Draw diagrams showing the formation of a double bond and a triple bond between carbon atoms in $C_{2}H_{4}$ and $C_{2}H_{2}$ molecules.

(N/A) $C_{2}H_{4}$:
The electronic configuration of $C$-atom in the excited state is $1s^{2} 2s^{1} 2p_x^{1} 2p_y^{1} 2p_z^{1}$.
In the formation of an ethene molecule $(C_{2}H_{4})$,one $sp^{2}$ hybrid orbital of carbon overlaps an $sp^{2}$ hybridized orbital of another carbon atom,forming a $C-C$ sigma bond. The remaining two $sp^{2}$ orbitals of each carbon atom form $sp^{2}-s$ sigma bonds with two hydrogen atoms. The unhybridized $2p_z$ orbital of each carbon atom undergoes sidewise overlap to form a weak $\pi$-bond.
$C_{2}H_{2}$:
In the formation of $C_{2}H_{2}$ molecule,each $C$-atom is $sp$ hybridized with two $2p$-orbitals in an unhybridized state.

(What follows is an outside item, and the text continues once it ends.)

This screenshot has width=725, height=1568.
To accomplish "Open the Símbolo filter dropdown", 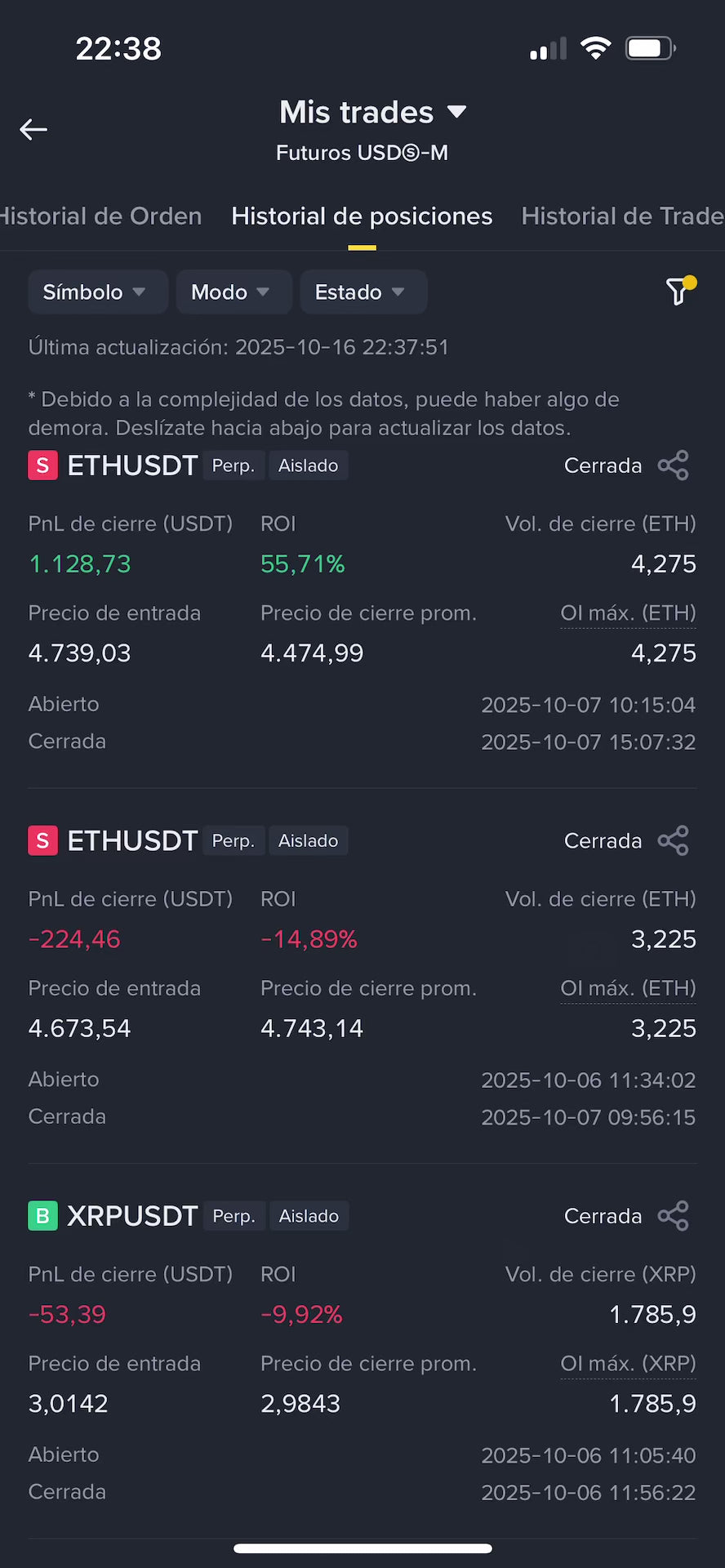I will (x=97, y=292).
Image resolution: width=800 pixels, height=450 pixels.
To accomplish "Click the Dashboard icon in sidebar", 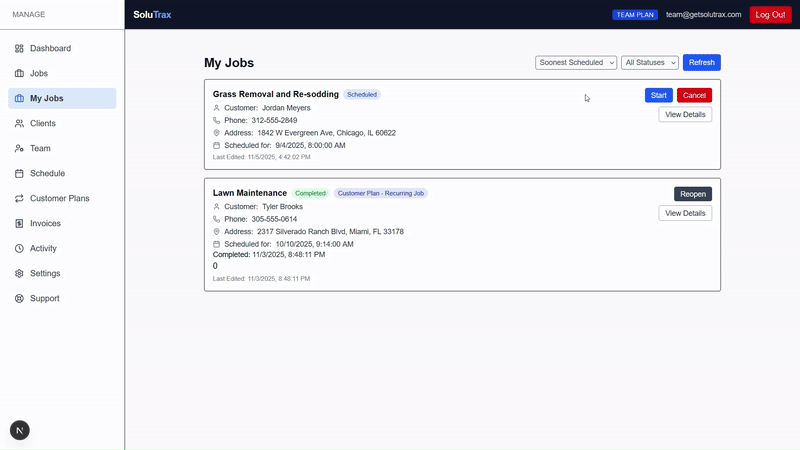I will (x=19, y=48).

One $sp$ orbital of each carbon atom overlaps along the internuclear axis forming a $C-C$ sigma bond. The second $sp$ orbital of each $C$-atom overlaps with a $1s$-orbital of a hydrogen atom to form a $C-H$ $\sigma$ bond.
The two unhybridized $2p$-orbitals of each carbon atom undergo sidewise overlap,forming two $\pi$-bonds. Thus,the triple bond consists of one $\sigma$ and two $\pi$-bonds.